Slip and fall accidents are responsible for approximately 27 percent of all spinal cord injuries. The financial settlement numbers for a severe spine injury can be extensive. Long-term care for these types of injuries can cost millions of dollars, and many victims are also awarded pain and suffering money for their injuries. The way a spinal cord injury settlement is calculated can be complicated, but it helps if victims know what they can expect from their case.
Contributory Versus Comparative Negligence
In spinal cord cases, you could be subjected to contributory or comparative negligence. With contributory negligence, you are not awarded any compensation if it is determined that you had anything to do with your accident. For example, if you fell down a flight of stairs in need of repair, but you were drunk at the time.
Comparative negligence finds a balance between the blame assumed by the victim, and the blame assigned to the other party. The state of New York is a comparative negligence state, which means that all injury cases are looked at from both sides and the percentage of compensation paid to a victim depends on how much responsibility the other party is assigned.
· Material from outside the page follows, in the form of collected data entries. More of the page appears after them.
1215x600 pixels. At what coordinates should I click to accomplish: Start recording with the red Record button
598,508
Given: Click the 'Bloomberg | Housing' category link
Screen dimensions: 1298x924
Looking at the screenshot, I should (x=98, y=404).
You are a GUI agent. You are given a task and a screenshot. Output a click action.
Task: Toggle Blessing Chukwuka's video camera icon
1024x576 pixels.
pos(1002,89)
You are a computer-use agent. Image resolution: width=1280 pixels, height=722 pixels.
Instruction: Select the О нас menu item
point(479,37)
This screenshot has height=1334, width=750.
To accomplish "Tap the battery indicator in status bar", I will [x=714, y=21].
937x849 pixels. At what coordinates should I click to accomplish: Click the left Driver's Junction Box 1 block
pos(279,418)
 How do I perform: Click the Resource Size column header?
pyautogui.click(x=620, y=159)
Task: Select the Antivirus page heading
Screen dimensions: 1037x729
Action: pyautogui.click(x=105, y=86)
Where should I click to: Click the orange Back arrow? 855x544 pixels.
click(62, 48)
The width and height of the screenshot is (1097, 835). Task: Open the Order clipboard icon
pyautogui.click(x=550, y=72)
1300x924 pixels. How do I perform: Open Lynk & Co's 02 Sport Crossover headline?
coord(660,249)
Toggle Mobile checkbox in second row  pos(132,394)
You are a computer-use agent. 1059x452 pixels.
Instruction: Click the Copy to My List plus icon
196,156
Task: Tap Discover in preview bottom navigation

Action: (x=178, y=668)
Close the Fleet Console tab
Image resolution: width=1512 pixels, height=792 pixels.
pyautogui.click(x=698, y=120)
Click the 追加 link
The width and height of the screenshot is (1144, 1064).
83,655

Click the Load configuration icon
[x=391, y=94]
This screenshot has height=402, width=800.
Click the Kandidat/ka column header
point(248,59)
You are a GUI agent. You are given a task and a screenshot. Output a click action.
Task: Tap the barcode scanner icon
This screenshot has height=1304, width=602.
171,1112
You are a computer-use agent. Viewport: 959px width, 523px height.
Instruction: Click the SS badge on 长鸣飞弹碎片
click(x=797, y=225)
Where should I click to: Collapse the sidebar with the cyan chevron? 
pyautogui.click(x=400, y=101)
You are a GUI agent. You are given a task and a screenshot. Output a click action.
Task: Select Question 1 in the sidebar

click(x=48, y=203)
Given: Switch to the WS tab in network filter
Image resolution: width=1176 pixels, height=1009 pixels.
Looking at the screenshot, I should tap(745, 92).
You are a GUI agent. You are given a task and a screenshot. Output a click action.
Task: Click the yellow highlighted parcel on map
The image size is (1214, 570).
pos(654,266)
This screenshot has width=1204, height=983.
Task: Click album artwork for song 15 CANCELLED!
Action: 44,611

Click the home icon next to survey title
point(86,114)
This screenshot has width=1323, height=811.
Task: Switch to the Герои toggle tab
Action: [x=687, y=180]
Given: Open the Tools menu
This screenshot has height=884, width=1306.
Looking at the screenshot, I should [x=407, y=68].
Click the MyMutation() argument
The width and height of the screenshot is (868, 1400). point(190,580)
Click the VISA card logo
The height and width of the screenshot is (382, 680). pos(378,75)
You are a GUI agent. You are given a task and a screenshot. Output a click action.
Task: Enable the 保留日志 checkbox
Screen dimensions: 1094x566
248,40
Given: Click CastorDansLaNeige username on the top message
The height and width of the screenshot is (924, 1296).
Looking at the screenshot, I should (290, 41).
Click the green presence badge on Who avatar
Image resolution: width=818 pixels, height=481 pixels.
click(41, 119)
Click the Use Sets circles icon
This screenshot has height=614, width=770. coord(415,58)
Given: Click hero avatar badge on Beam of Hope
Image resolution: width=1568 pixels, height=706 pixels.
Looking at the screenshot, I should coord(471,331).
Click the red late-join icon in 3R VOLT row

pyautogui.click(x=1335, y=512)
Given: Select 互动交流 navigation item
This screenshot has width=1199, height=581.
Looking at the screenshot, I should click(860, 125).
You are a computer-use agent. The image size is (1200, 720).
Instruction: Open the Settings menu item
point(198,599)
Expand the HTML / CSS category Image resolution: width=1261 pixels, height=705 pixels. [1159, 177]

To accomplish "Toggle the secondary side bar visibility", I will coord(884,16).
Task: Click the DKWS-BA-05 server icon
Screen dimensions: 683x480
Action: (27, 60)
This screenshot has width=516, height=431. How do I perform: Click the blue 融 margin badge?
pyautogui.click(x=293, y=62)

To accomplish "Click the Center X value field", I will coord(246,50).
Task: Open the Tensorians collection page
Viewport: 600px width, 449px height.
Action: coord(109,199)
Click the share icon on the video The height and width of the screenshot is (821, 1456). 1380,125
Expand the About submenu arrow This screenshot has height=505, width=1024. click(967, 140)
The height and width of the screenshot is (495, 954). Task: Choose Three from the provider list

For example, if it is determined that the victim was 30 percent responsible for what happened, then the victim would get 70 percent of the final award.
Special Damages & General Damages
Special damages represent all of the real financial losses the victim has currently incurred as a result of the slip and fall accident, and all of the losses that will occur in the future. This would include lost income, current medical costs, and potential future medical costs. The process for determining future lost wages is rather complex, but it is designed to help the victim support their family in the event that they are unable to go back to work.
General damages fall under three categories:
- Pain and Suffering – In most cases, the courts will assign a multiplier of anywhere from 1.5 to 10 to the special damages to determine the value of general damages. The multiplier depends on the severity of the injuries.
- Emotional Distress – In some states, emotional distress is separated from pain and suffering and assigned a different compensation amount.
- Loss of Consortium – If the injuries sustained do not allow the victim to resume normal relationships with their family members, then there could be compensation for loss of consortium. This would include things such as the in ability to care for small children, or the inability to enter into normal sexual relations with a spouse.
Contrary to popular belief, punitive damages are not automatically awarded in a spine injury case. In order for punitive damages to be awarded, it has to be proven that the victim’s fall was purposely and maliciously caused by the defendant. If this is found to be the case, then punitive damages would be awarded separately from other financial settlement amounts.
There is a lot that goes into determining the value of a spine injury lawsuit. It is critically important that every victim has an experienced attorney on their side to help navigate these difficult proceedings.